Path 2: Patient assistance programs for uninsured patients
Novo Nordisk operates the Novo Nordisk Patient Assistance Program (PAP), which provides free Ozempic to uninsured patients who meet income requirements.
Eligibility criteria (as of 2026):
- Household income at or below 400% of federal poverty level (roughly $60,240 for individuals, $124,800 for family of four in 2026)
- No prescription drug coverage of any kind (uninsured or underinsured)
- U.S. citizenship or legal residency
- Valid prescription for an FDA-approved indication
Application process:
- Provider completes the PAP enrollment form (available at novocare.com)
- Patient submits proof of income (tax return, pay stubs, or signed attestation if unemployed)
- Novo Nordisk reviews application within 10 to 15 business days
- If approved, medication ships directly to the patient or provider's office every 90 days
The program provides a 90-day supply per shipment and renews annually with updated income verification.

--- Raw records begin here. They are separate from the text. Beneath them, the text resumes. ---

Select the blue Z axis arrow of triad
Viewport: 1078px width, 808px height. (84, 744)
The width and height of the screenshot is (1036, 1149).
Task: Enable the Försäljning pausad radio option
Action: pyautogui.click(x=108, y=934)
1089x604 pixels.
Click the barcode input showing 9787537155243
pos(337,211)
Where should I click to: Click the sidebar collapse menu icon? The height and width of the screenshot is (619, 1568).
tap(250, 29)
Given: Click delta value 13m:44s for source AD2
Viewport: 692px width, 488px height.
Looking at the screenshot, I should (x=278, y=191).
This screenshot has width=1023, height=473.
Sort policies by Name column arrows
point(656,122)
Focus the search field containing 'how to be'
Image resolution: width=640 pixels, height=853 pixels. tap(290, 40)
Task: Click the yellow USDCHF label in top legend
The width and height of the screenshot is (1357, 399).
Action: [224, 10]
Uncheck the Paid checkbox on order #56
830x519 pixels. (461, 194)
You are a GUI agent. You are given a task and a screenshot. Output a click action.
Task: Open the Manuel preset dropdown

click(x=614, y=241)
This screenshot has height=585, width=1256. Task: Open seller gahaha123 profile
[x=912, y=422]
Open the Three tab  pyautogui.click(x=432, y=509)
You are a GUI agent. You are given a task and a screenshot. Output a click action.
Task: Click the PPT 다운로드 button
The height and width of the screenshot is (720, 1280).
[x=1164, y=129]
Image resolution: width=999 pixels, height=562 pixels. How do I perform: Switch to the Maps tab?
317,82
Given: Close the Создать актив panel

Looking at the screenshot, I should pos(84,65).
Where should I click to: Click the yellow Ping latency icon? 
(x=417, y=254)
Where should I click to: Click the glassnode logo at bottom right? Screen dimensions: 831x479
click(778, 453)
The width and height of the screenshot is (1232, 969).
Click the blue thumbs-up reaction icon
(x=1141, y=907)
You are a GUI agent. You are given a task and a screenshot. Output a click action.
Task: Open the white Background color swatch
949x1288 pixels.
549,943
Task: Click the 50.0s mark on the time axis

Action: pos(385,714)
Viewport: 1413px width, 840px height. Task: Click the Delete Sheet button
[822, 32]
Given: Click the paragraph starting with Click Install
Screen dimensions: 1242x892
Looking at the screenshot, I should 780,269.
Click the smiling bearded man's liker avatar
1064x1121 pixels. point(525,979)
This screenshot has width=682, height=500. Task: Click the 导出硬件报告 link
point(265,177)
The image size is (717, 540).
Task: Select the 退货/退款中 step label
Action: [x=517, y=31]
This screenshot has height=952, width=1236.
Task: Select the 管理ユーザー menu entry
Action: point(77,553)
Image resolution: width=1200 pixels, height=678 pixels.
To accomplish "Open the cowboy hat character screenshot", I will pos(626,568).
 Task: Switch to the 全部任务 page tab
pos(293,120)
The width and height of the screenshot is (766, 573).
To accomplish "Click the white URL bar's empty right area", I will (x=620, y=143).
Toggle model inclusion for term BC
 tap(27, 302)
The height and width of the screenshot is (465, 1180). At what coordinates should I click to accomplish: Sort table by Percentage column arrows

According to Novo Nordisk's 2025 corporate responsibility report, the PAP served approximately 18,000 patients in 2024, representing roughly 0.6% of total U.S. Ozempic users.
Why the program remains small:
Most uninsured patients seeking GLP-1 medications for weight loss don't qualify because Ozempic's FDA approval covers only type 2 diabetes. The PAP requires an on-label indication. Patients seeking weight loss treatment typically turn to compounded semaglutide instead (see Path 3).
A separate foundation-based assistance program, the Novo Nordisk Diabetes Care Foundation, offers one-time emergency supplies for patients in temporary coverage gaps (job loss, insurance transition). The foundation served 4,200 patients in 2024 with an average benefit of $2,900 per patient (Novo Nordisk Diabetes Care Foundation Annual Report, 2025).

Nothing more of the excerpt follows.